Et malgré l’effroyable lassitude qui eut déprimé des natures plus robustes, il frémit de la tête aux pieds. Ce grade, le plus beau de tous, car le colonel est à la fois le père et le maître de cette vaillante famille, le Régiment, ce grade, il le recevait de la main du « brave des braves », de celui dont Napoléon disait à Smolensk :

— J’aurai donné trois cents millions de mon trésor de guerre pour racheter la perte d’un tel homme.

Dans les dernières années de sa vie, Jean Cardignac rappelait encore cette accolade du vaillant maréchal, comme un des souvenirs les plus émotionnants de sa vie militaire.
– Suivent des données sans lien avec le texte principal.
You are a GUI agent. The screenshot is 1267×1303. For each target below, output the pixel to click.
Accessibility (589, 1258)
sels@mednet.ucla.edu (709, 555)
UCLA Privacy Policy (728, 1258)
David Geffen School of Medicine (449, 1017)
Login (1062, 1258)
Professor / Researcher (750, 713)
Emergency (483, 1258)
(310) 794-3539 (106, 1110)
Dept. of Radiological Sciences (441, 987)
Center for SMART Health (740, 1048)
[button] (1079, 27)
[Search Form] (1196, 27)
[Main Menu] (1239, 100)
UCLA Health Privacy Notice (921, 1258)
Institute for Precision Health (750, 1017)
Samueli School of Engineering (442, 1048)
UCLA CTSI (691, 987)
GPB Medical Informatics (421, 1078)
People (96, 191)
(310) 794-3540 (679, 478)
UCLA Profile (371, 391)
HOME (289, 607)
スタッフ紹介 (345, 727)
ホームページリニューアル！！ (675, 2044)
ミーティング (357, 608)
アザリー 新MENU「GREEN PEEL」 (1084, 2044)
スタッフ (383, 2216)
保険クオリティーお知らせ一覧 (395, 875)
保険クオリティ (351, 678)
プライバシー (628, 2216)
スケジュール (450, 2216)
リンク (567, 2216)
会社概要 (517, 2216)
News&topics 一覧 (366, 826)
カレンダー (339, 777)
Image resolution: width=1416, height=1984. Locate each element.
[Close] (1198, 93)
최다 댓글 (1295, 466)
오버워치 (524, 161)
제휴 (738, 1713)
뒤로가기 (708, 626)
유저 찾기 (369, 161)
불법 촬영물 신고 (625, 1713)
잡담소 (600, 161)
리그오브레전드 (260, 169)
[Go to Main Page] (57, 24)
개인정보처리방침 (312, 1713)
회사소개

Quelques jours après, les débris de la Grande Armée, réduits à quarante mille hommes, arrivaient à Wilna, par trente degrés de froid.

La ville renfermait d’immenses approvisionnements ; les administrateurs ne voulurent en délivrer qu’aux corps organisés afin d’obliger les traînards à rentrer dans le rang, et de malheureux affamés moururent d’inanition, devant ces amas de vivres dont les Russes s’emparèrent le lendemain.

Alors, tout ce qui pouvait encore marcher s’enfuit vers le Niémen.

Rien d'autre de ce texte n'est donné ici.